И случай такой вскоре представился — в Сенате снова всплыло дело о наследстве Дмитрия Кантемира. Наследство то объявилось, когда ещё действовал петровский закон о майоратах. Соответственно все вотчины покойного молдавского князя перешли его старшему сыну Константину, женатому на дочери Голицына. Младший сын, Антиох, был обделён.
— Вот он, повод! — указал Остерман. — Наш неподкупный Голицын на деле мздоимец, который решил тяжбу в пользу своего зятя!
— Но ведь закон о майоратах тогда был ещё в силе... — заикнулся было Бирон.
— Ныне сей закон отменен, а что было прежде... — Остерман пожал плечами.
— Вы правы, Генрих, Анхен никогда не помнит, что было прежде! — согласился Бирон.
В весёлое июльское утро, когда Анна Иоанновна пила, под немолчный шум фонтанов, свой утренний кофе на террасе Петергофского дворца, оба немца предстали перед императрицей.

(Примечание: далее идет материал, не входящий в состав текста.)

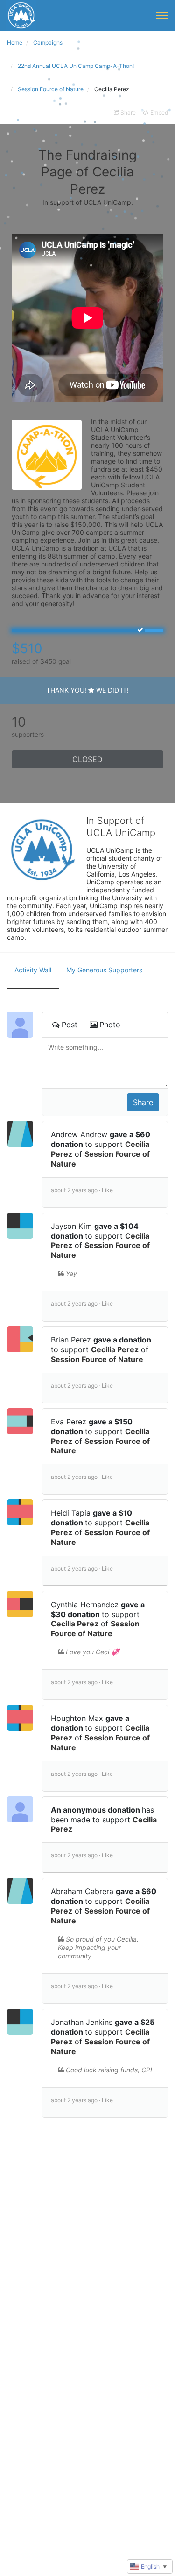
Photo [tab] (109, 1024)
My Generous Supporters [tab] (104, 970)
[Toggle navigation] (162, 15)
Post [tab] (69, 1024)
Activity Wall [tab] (32, 970)
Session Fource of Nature (97, 1359)
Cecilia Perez (115, 1349)
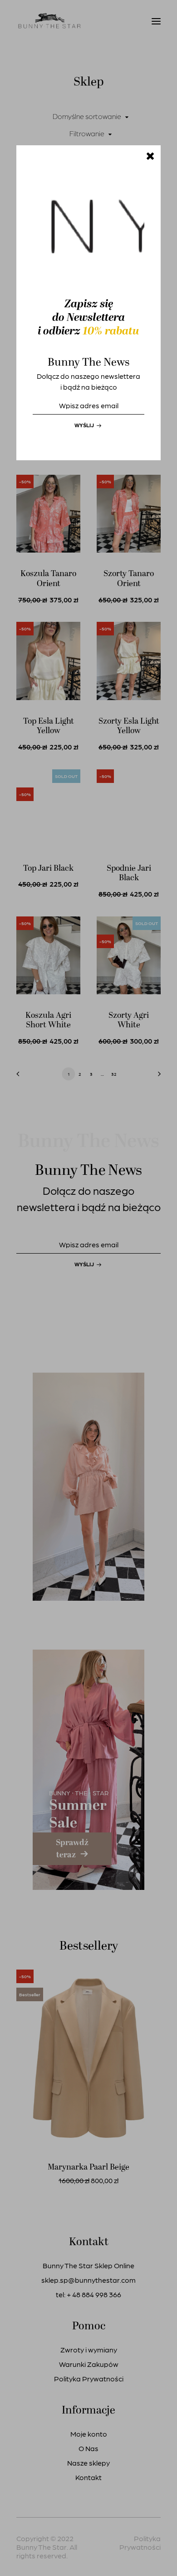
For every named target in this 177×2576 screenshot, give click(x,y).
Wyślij (84, 425)
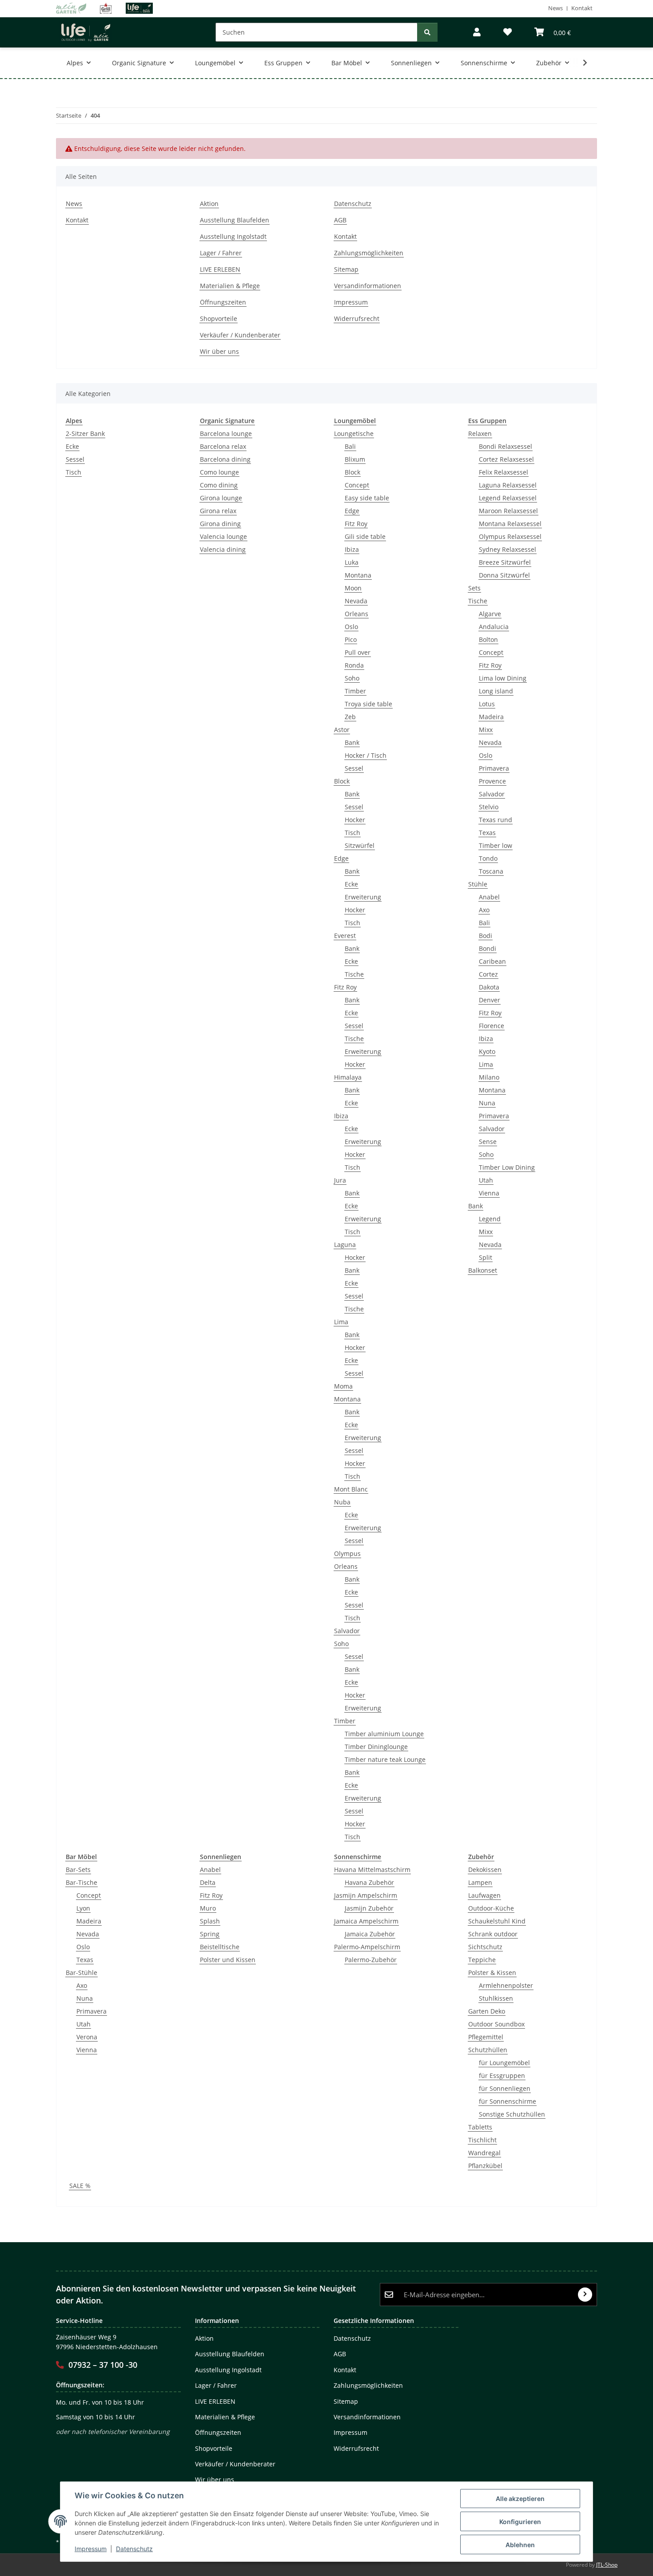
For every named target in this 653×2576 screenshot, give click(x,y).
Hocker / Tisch (365, 755)
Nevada (356, 601)
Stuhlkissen (496, 1998)
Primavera (494, 768)
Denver (489, 1000)
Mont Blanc (351, 1489)
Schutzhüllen (487, 2050)
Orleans (356, 613)
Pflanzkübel (485, 2165)
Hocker (355, 819)
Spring (209, 1934)
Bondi (487, 948)
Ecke (72, 446)
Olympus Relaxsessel (510, 536)
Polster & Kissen (492, 1972)
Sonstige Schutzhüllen (512, 2114)
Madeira (491, 716)
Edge (352, 510)
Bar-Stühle (81, 1972)
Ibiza (352, 549)
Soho (352, 678)
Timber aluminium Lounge (384, 1733)
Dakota (489, 987)
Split (485, 1257)
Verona (86, 2037)
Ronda (354, 665)
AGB (340, 220)
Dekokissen (485, 1869)
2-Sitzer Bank (85, 433)
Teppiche (482, 1959)
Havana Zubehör (369, 1882)
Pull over (357, 652)
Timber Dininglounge (376, 1746)
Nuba (342, 1502)
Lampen (480, 1882)
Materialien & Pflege (230, 285)
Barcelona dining (225, 459)
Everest (345, 935)
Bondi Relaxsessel (505, 446)
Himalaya (348, 1077)
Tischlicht (482, 2140)
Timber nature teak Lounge (385, 1759)
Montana (358, 575)
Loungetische (354, 433)
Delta (207, 1882)
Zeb (350, 716)
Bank (352, 742)
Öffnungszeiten (223, 302)
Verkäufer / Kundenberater (240, 335)
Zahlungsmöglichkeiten (368, 253)
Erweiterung (363, 897)
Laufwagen (484, 1895)
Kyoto (487, 1051)
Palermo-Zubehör (371, 1959)
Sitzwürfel (359, 845)
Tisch (73, 472)
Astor (342, 729)
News (555, 8)
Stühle (477, 884)
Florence (491, 1025)
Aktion (209, 203)
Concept (357, 485)
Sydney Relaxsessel (507, 549)
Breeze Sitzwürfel (505, 562)
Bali (350, 446)
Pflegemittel (485, 2037)
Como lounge (219, 472)
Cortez (488, 974)
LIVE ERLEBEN (220, 269)
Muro (208, 1908)
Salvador (347, 1630)
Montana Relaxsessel (510, 523)
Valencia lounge (223, 536)
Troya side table (368, 704)
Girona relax (218, 510)
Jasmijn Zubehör (369, 1908)
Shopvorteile (218, 318)
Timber (355, 691)
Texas (487, 832)
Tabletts (480, 2127)
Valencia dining (223, 549)
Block (352, 472)
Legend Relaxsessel (508, 498)
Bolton (488, 639)
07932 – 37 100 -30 (102, 2364)
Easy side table (367, 498)
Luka (351, 562)
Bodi (485, 935)
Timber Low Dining (507, 1167)
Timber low (495, 845)
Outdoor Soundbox (496, 2024)
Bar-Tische (81, 1882)
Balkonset (482, 1270)
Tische (354, 974)
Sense (488, 1141)
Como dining (219, 485)
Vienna (489, 1193)
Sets (474, 588)
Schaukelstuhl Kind (497, 1921)
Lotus (487, 704)
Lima (341, 1322)
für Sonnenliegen (504, 2088)
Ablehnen (520, 2544)
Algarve (490, 613)
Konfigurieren (520, 2521)
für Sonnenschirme (507, 2101)
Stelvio (488, 807)
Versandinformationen (367, 285)
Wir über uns (219, 351)
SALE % (80, 2185)
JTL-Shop (606, 2564)
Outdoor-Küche (491, 1908)
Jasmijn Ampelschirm (365, 1895)
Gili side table (365, 536)
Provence (492, 781)
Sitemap (346, 269)
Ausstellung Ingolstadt (233, 236)
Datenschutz (134, 2548)
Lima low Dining (502, 678)
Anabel (489, 897)
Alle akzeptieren (520, 2498)
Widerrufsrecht (356, 318)
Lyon (83, 1908)
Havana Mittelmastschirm (372, 1869)
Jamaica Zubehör (370, 1934)
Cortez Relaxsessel (506, 459)
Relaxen (480, 433)
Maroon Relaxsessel (508, 510)
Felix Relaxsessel (503, 472)
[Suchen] (427, 32)
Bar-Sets (78, 1869)
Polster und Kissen (227, 1959)
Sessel (75, 459)
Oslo (351, 626)
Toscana (491, 871)
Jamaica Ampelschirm (366, 1921)
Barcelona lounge (226, 433)
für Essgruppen (502, 2075)
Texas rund (495, 819)
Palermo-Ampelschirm (367, 1947)
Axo (484, 910)
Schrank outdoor (493, 1934)
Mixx (486, 729)
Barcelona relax (223, 446)
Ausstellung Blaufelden (234, 220)
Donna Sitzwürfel (504, 575)
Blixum (355, 459)
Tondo (488, 858)
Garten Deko (486, 2011)
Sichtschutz (485, 1947)
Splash (210, 1921)
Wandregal (484, 2153)
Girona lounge (221, 498)
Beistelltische (219, 1947)
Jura (340, 1180)
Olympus (347, 1553)
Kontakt (582, 8)
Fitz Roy (356, 523)
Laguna (345, 1244)
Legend (490, 1219)
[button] (476, 32)
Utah (486, 1180)
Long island (496, 691)
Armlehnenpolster (506, 1985)
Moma (343, 1386)
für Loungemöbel (504, 2062)
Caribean (492, 961)
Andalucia (494, 626)
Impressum (91, 2548)
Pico (351, 639)
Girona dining (220, 523)
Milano (489, 1077)
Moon (353, 588)
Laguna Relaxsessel (508, 485)
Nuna (487, 1103)
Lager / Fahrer (221, 253)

— Полагаю, за сию неприличную игру с законом стяжатель казни достоин, ибо закон выше верховных вельмож! — важно заключил Остерман свой доклад.
— Так, так! — решительно поддержал Остермана Бирон. — А помнишь, Анхен, как сей мздоимец жалел отпустить в Митаву лишний талер, разыгрывал из себя неподкупного министра.
Остерман уже вынул заготовленную бумагу, но Анна неожиданно отклонила её.
— Ступай, Андрей Иванович, мы ещё поразмыслим о сём судебном казусе... — важно сказала она.
В голове Анны Иоанновны в эту минуту родилась та простая мысль, что корону-то свою и всё это — она обвела взглядом Петергофский парк с весело бьющими на июньском солнце фонтанами, раззолоченный Петергофский дворец, петровский Монплезир и, наконец, всю Россию, — она получила ведь из рук гордого и надменного боярина, что сидит сейчас в Архангельском и, говорят, учит внуков грамоте. И если она казнит его сейчас, то про неё скажут — неблагодарная, а ей не хотелось быть неблагодарной в это прекрасное утро, когда так шумят фонтаны, а на горизонте плывут паруса проходящих в Петербург кораблей.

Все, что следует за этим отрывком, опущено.